Little
Grasshopper ( Belalang Kecil )
Pada suatu pagi di hari
Minggu yang cerah. Matahari bersinar hangat, meski semalam hujan turun deras.
Kami keluarga jangkrik bersiap-siap hendak mencari makanan. Aku, Ibu, dan kakak
laki-lakiku. Kami tinggal di pohon nangka di sebelah rumah yang cukup besar.
Sedang asyik menikmati daun nangka yang empuk, aku mendengar seorang gadis
cilik bernyanyi dengan suara yang merdu.
“Bu,
aku ingin punya suara yang merdu seperti manusia itu,” kataku sembari melompat
ke ranting yang lebih tinggi agar semakin dekat dengan jendela. Meninggalkan
Ibu di bawah, demi menyaksikan gadis kecil yang tengah lincah menari dan
menyanyi ke sana kemari di dalam kamarnya yang berwarna merah jambu.
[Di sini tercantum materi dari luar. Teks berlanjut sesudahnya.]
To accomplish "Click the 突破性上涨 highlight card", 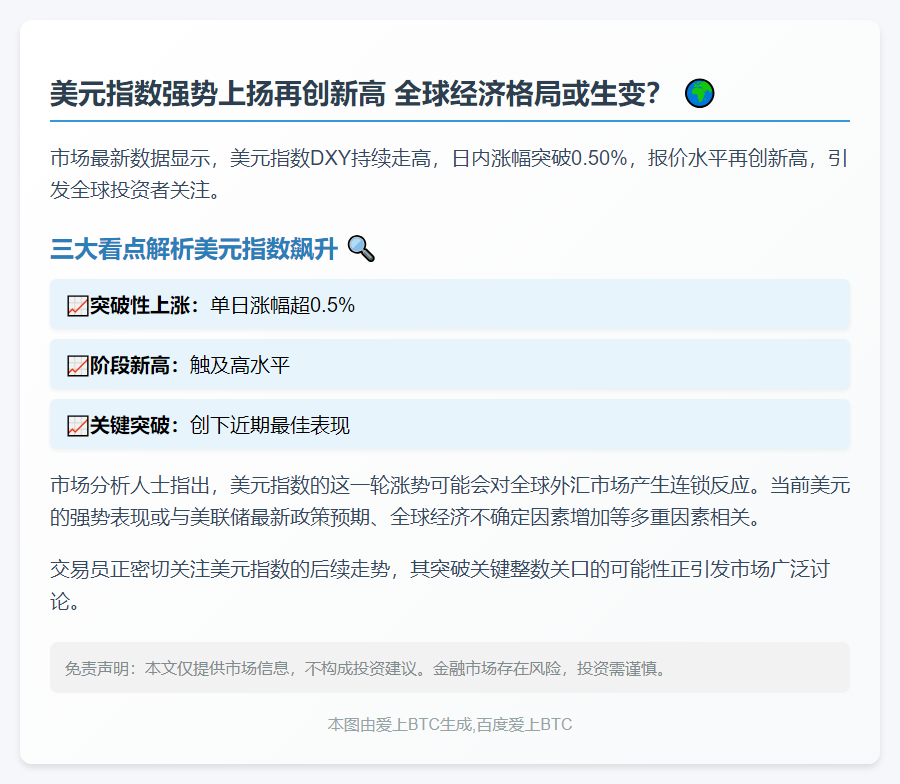I will [x=449, y=305].
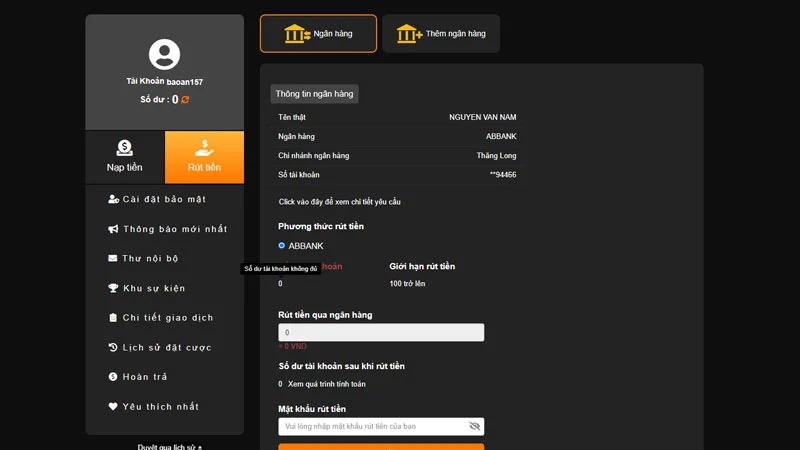This screenshot has height=450, width=800.
Task: Open Lịch sử đặt cược history
Action: 166,347

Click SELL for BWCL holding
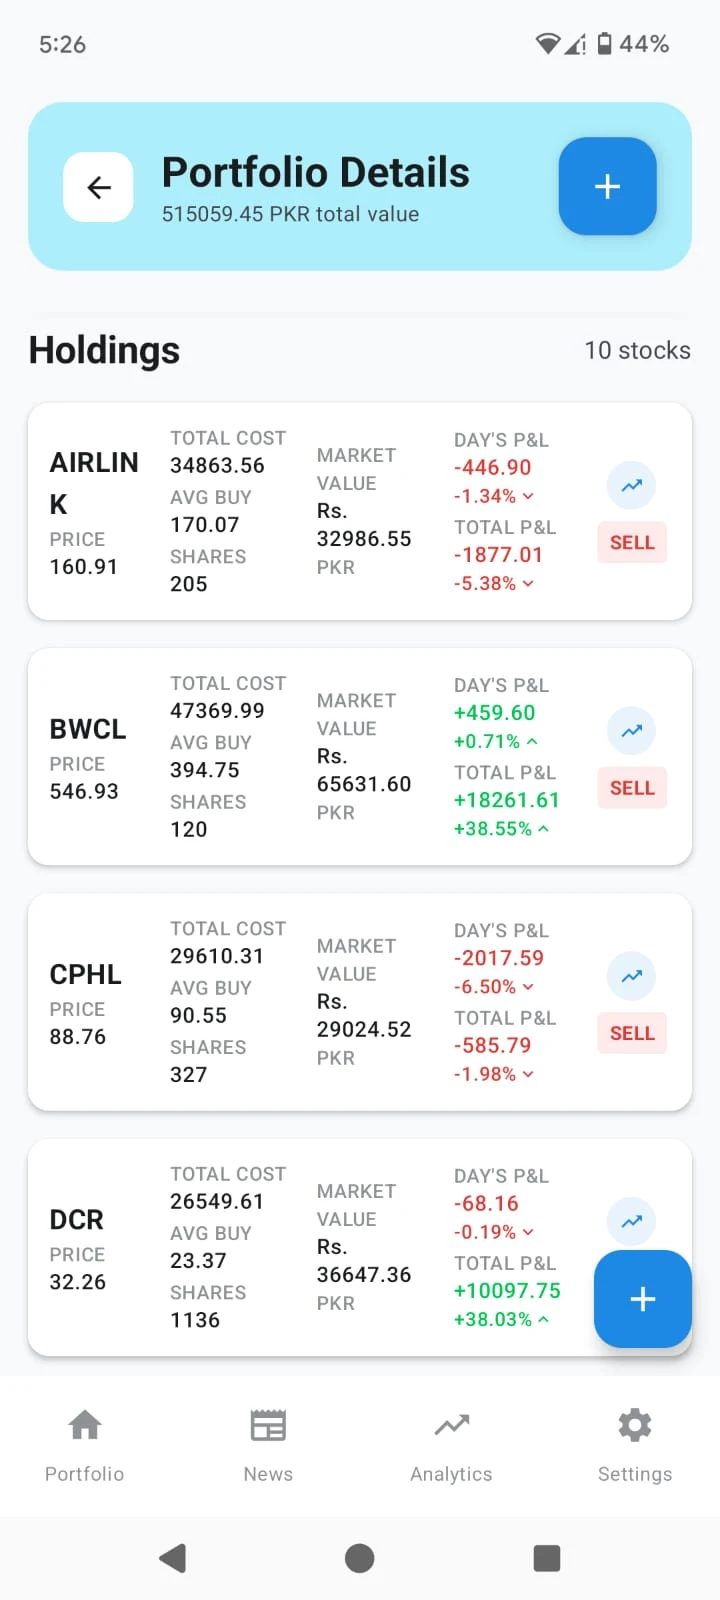tap(632, 788)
“Kita bukan manusia. Sadari itu.
Tuhan menciptakan keindahan setiap makhluk berbeda-beda. Jika kau ingin
bermusik, belajar saja pada keluarga jangkrik. Manusia sulit ditebak. Ia bisa
jahat dalam kebaikannya,” jawab Ibu datar. Membuatku sedikit kesal. Ia
samasekali tidak mendukung bakat dan keinginanku. Ia malah menyuruhku belajar
pada jangkrik.
Aku melompat ke daun yang menjuntai
paling dekat dengan jendela ketika Kakakku meneriakiku dari pucuk paling atas.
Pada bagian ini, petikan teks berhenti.